**Problème posé 1:**
Répondez à ces questions sur le texte fourni :
(a) Quel article de la directive 92/43/CEE/Habitats naturels prévoit l'intégration des ZPS dans le réseau Natura 2000 ?
(b) À quel niveau l'articulation des dispositifs réglementaires ne pose-t-elle pas de difficultés majeures ?
(c) Que désigne le sigle ZPS ?
**Problème posé 2:**
Reprenez le passage du texte fourni qui commence par "Il convient, en" et se poursuit jusqu'à "directive 79/409/CEE/Oiseaux sauvages.", en substituant "Zones de conservation spéciale" à "Zones de protection spéciale".

D. LA COHÉRENCE DU DISPOSITIF AVEC LES RÉGLEMENTATIONS EN VIGUEUR

Il convient, en effet, de s'interroger sur la cohérence de ce nouveau dispositif tant au regard de la réglementation européenne existante que de la législation française en matière d'espaces protégés. Si au niveau européen l'articulation des dispositifs réglementaires ne pose pas de difficultés majeures, on peut s'interroger sur les risques inhérents à la superposition de mécanismes de protection pour un même site, même si la directive 92/43/CEE/Habitats naturels ne constitue pas en soi un outil réglementaire supplémentaire.

1. L'intégration des sites classés au titre de la directive 79/409/CEE/Oiseaux sauvages dans le réseau Natura 2000

La directive 92/43/CEE/Habitats naturels précise, dans son article 3, que, dès sa mise en place, le réseau Natura 2000 intégrera aussi les Zones de protection spéciale (ZPS) désignées au titre de la directive 79/409/CEE/Oiseaux sauvages.

**Entrées fournies:**

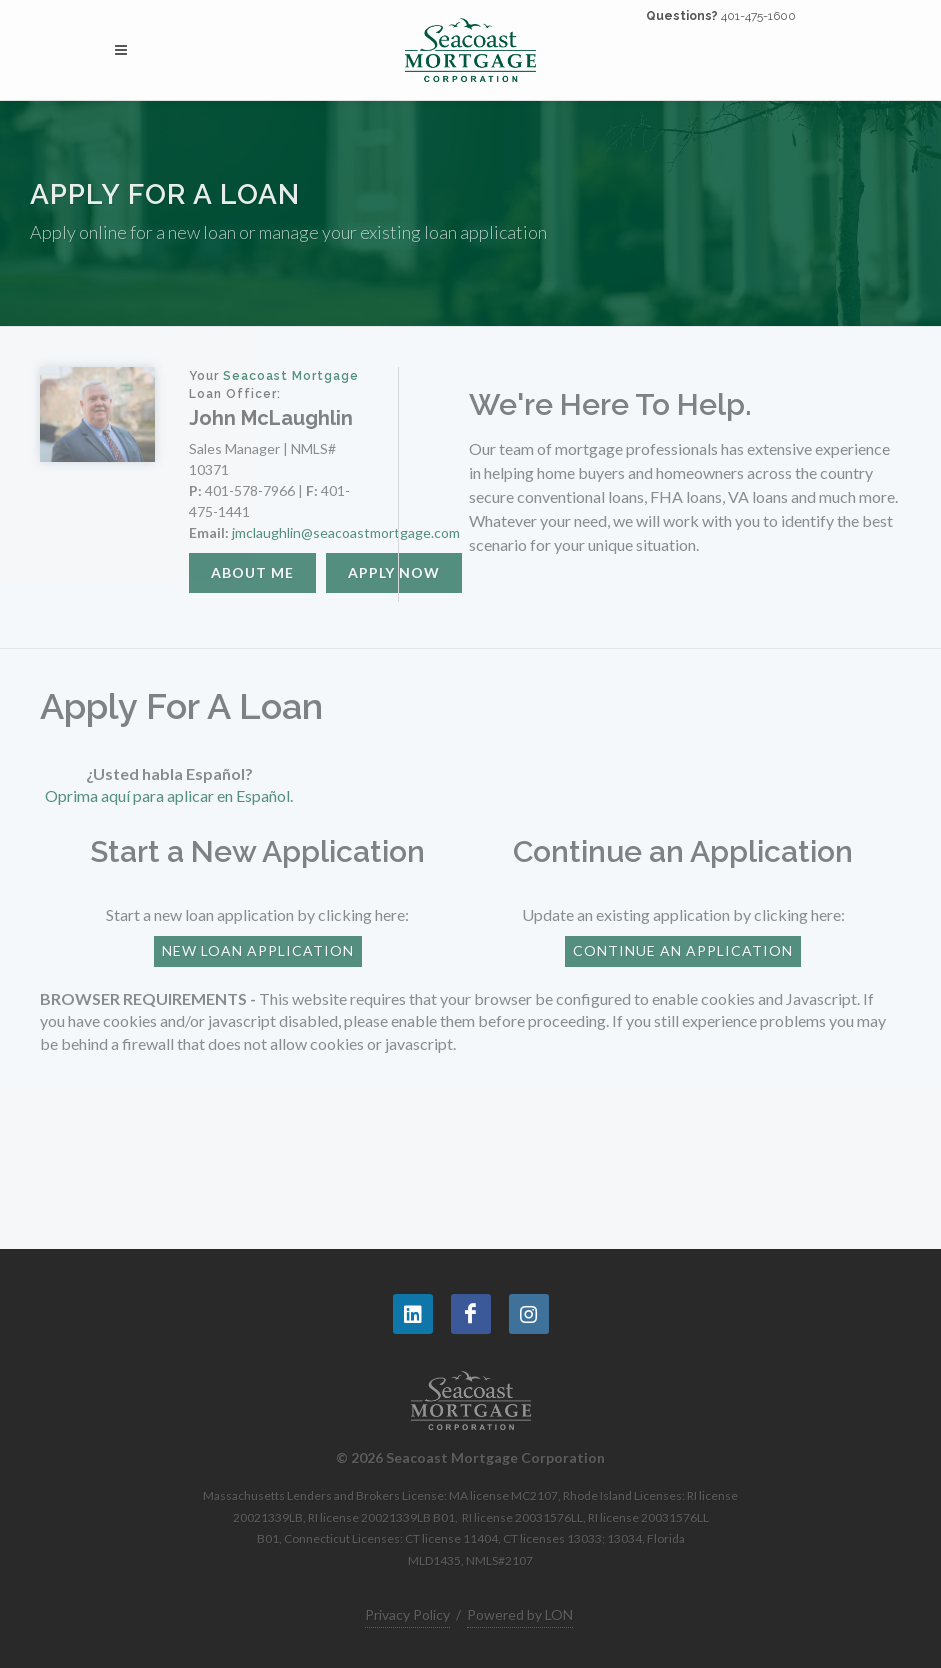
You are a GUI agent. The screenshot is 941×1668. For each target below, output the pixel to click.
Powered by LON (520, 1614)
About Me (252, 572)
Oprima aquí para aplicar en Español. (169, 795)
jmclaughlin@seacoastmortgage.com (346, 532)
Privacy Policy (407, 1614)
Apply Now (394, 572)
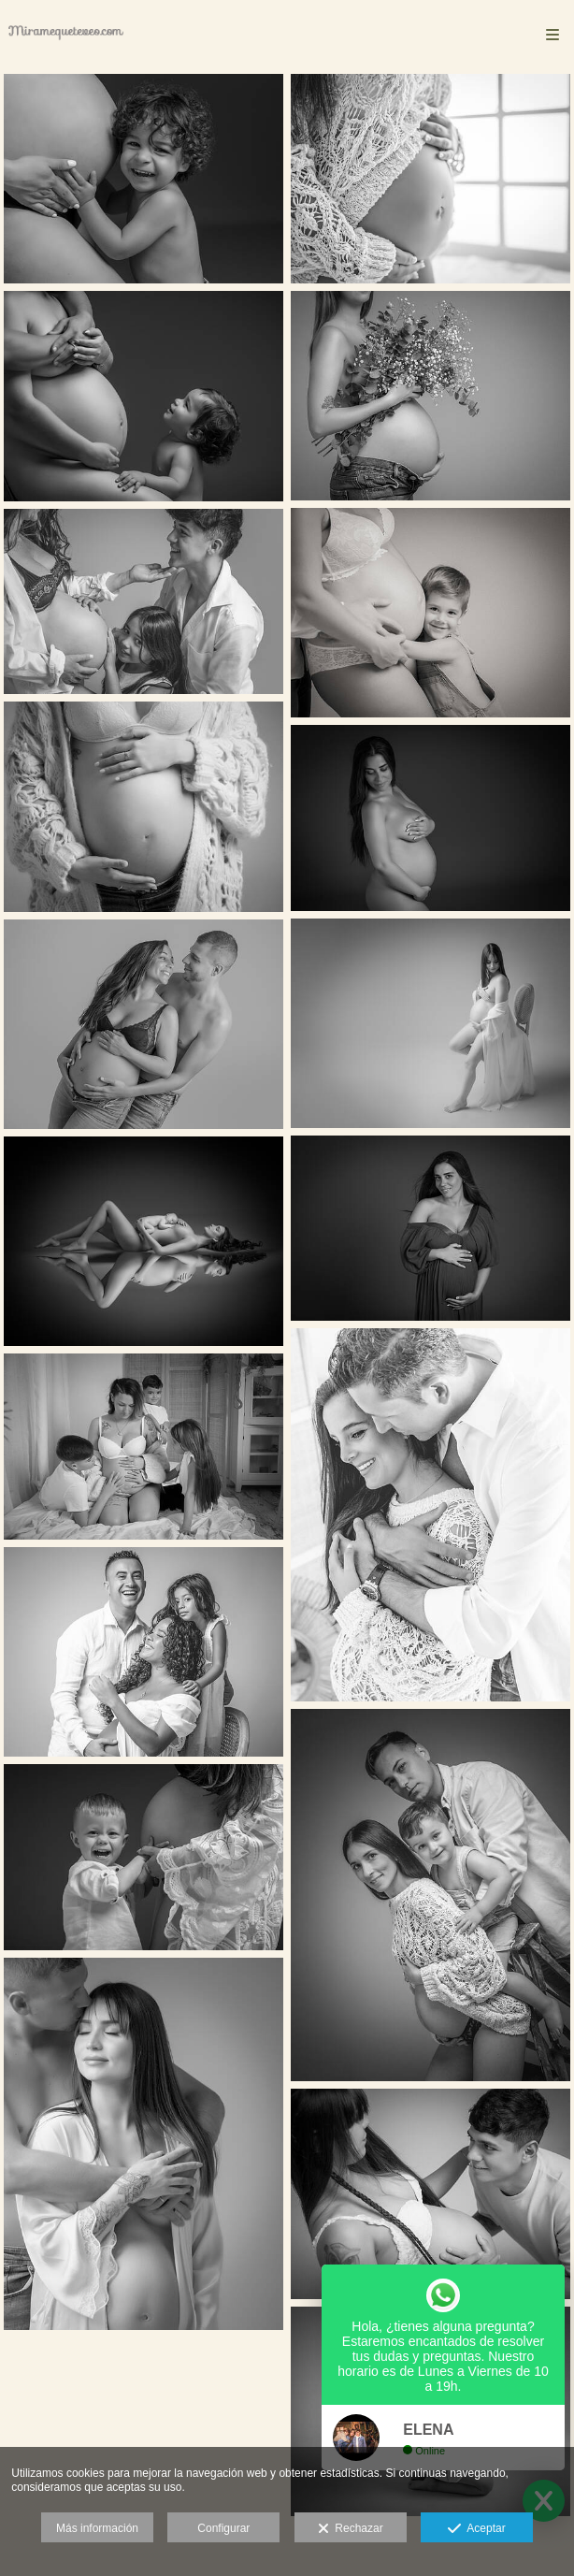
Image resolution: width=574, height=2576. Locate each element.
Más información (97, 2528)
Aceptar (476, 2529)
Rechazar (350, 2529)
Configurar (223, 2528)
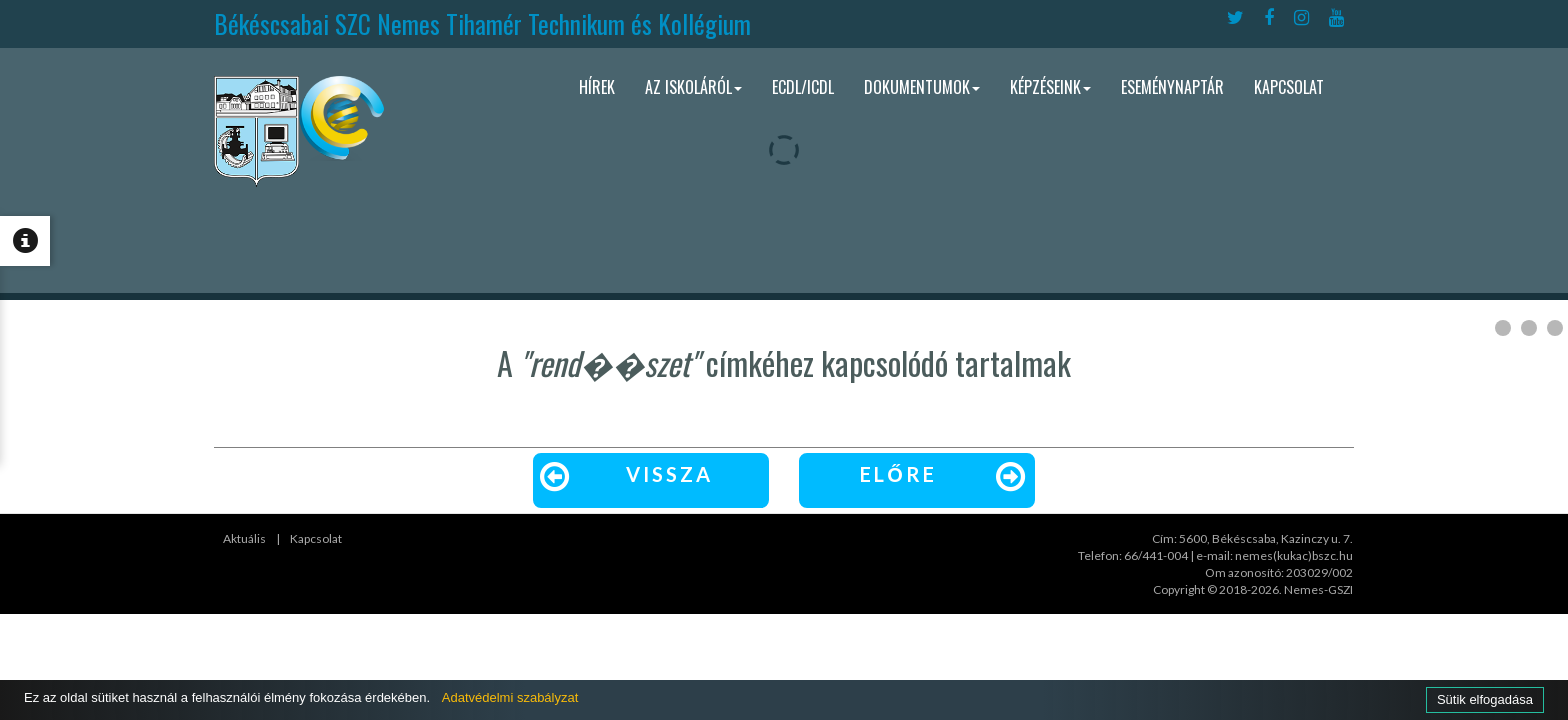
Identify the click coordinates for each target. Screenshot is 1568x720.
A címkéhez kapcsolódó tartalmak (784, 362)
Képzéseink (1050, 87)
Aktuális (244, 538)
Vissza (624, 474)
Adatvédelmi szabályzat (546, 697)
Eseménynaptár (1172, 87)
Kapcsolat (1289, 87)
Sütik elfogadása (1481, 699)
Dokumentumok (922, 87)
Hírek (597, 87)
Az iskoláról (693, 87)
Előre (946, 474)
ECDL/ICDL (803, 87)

**Réponse proposée 1:**
(a) L'article 3.
(b) Au niveau européen.
(c) Les Zones de protection spéciale.

**Réponse proposée 2:**
Il convient, en effet, de s'interroger sur la cohérence de ce nouveau dispositif tant au regard de la réglementation européenne existante que de la législation française en matière d'espaces protégés. Si au niveau européen l'articulation des dispositifs réglementaires ne pose pas de difficultés majeures, on peut s'interroger sur les risques inhérents à la superposition de mécanismes de protection pour un même site, même si la directive 92/43/CEE/Habitats naturels ne constitue pas en soi un outil réglementaire supplémentaire.

1. L'intégration des sites classés au titre de la directive 79/409/CEE/Oiseaux sauvages dans le réseau Natura 2000

La directive 92/43/CEE/Habitats naturels précise, dans son article 3, que, dès sa mise en place, le réseau Natura 2000 intégrera aussi les Zones de conservation spéciale (ZPS) désignées au titre de la directive 79/409/CEE/Oiseaux sauvages.